I suggest that the main causal for print's infrequent use in modern Enterprise marketing is a technology gap, which is all-around how one uses data and rules -- for personalization or customization -- in print and digital media. I believe that this gap leads enterprise marketing professionals to perceive print as foreign, cumbersome, not timely, and costly. Furthermore, I think that such perceptions "kill" the use of print, even for executives who are fully aware of print's unique positive values.
Let's zoom-in and understand better the gap and its impact.
It Is All About Online vs. Offline Handling of Data and Rules
Every personalization technology must interact with data and use rules (also known as "logic" or "code") to determine the individualized content and appearance of touchpoints – e.g., email, website, direct mail, etc. -- that make each person's journey and experience.
In the digital media world, such technologies use data and rules in an online fashion. For example, websites interact directly with databases and use computations on such data (e.g., by having scripts as part of the website "code") to present the visitor with individualized content or update the data to reflect the visitor's interaction. And it is all done live, as part of the visitor's interactions with the media. One of the benefits of using data and rules in a live and online nature is that the customer experience is always current. Being current means that it will reflect not only what was known about the person from their history or demographics, but, for every touchpoint, it will reflect changes and choices made, by the person, in previous touchpoints of their current journey!
The print world uses data and rules differently. For reasons rooted in the early days of digital printing, the software creators for variable data printing, such as in forms or transactional documents, developed a two-phase approach for handling data and rules. The first phase was processing the input data and applying the rules to create a simple representation of the data needed for the job at hand. The second phase processed this "simplified" data (and the document template) to emit instructions to the print engine at a speed that matched or exceeded the printing speed.

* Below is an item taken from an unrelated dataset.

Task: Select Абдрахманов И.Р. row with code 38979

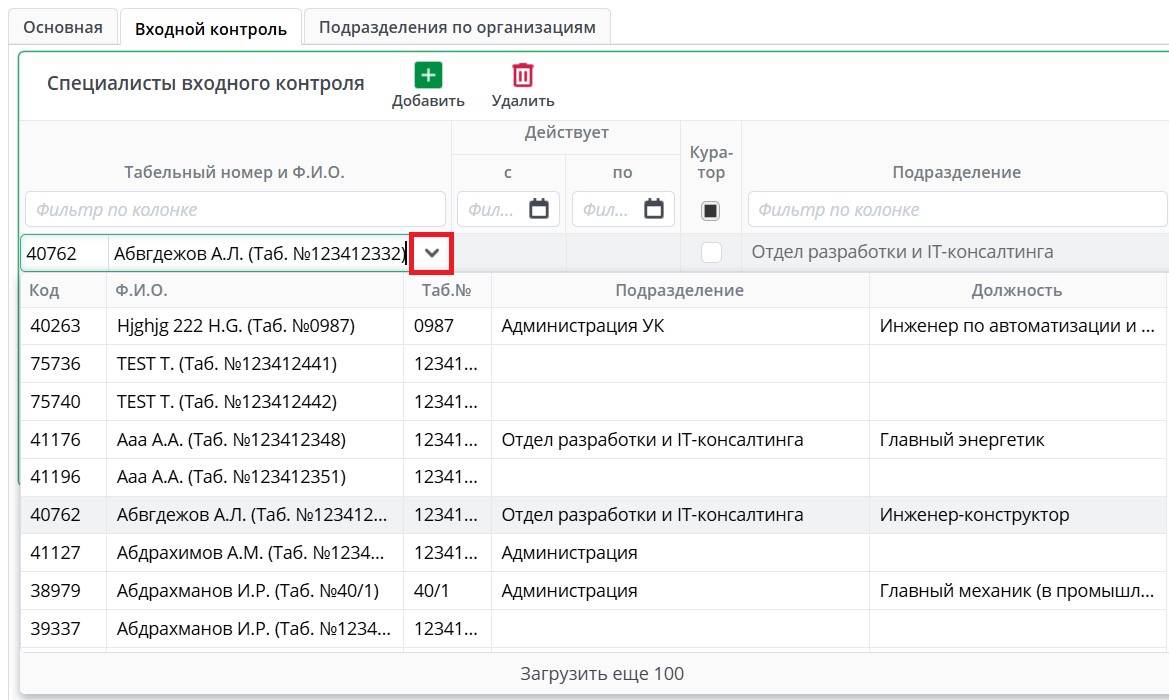Action: [x=247, y=591]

While the second phase was real-time in nature, having to feed the print engine while the engine was already printing the job, the first phase was offline. It was all about processing the complex input data and rules, transforming them into a simple data representation – almost always some form of one table with rows representing recipients and columns all relevant data needed for the job at hand. This process could take as much time as required, and it took place hours or weeks before launching the second phase, and in many cases, not even at the same facility where the second phase and the print took place.

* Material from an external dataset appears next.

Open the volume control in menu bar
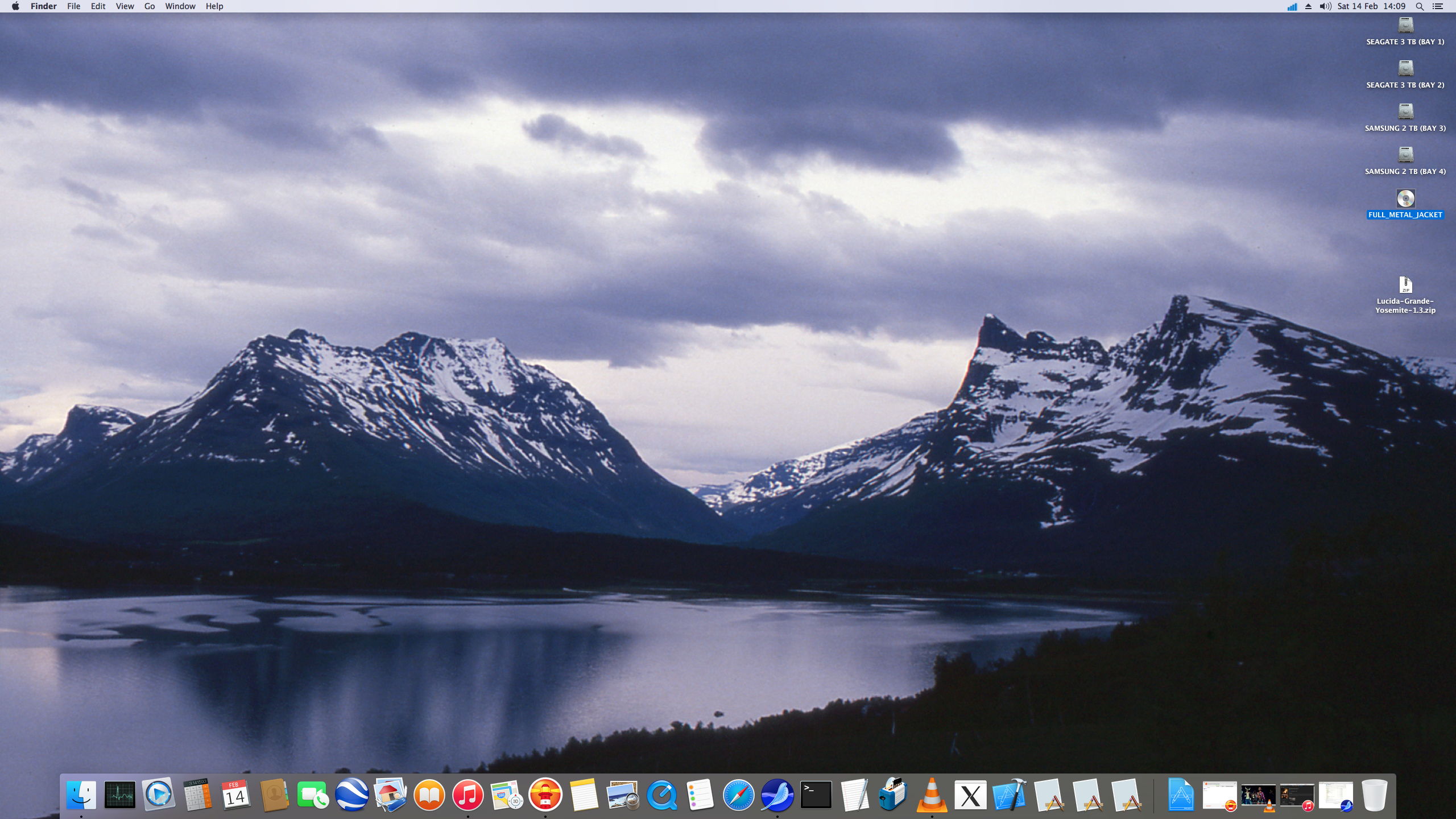The width and height of the screenshot is (1456, 819). point(1325,6)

Many of the leading print personalization solutions continue embracing the two-phase process from above; hence, they are offline. Most importantly, for as long as print has this offline nature, it is impossible to integrate it into customer experiences and guarantee, for every print touchpoint, that it will reflect the person's interactions that preceded the print touchpoint in the current journey.
Is it possible for print to become online, pretty much like digital? Given today's computing technologies – CPU speed, memory size, communications-bandwidth, Cloud, parallel processing, caching, and distributed processing – the answer should be yes. In thinking about breaking away from this legacy two-phase concept, we must remember that requiring print to satisfy real-time requirements is not unique. Digital has an ever-evolving and demanding need to be relevant to the individual and be current in a timely and responsive fashion; a digital touchpoint must reflect a person's interaction immediately in either a previous step or touchpoint of the person's journey. And yet, the solutions for digital media never took the path of trading relevancy for responsiveness; instead, they embrace all computing and networking advances to be Relevant and Timely, always!
I would love to hear your opinions on print’s relationship to digital media. You can post them in the comments section below or email me at [email protected].
In closing, let me add that I did not address the influence of such technology gaps on applications where print is a must. A current and fast-evolving category of such applications is Labels and Packaging. For such applications, print is a must. Still, print's software and workflow technologies should enable printed objects (e.g., a package) to be just one touchpoint in a customer journey, which may transcend media types and time. Brand executives highly desire such experiences. Hence enabling print as an equal citizen with all digital media is what brands desire, even if they are not explicitly specifying it.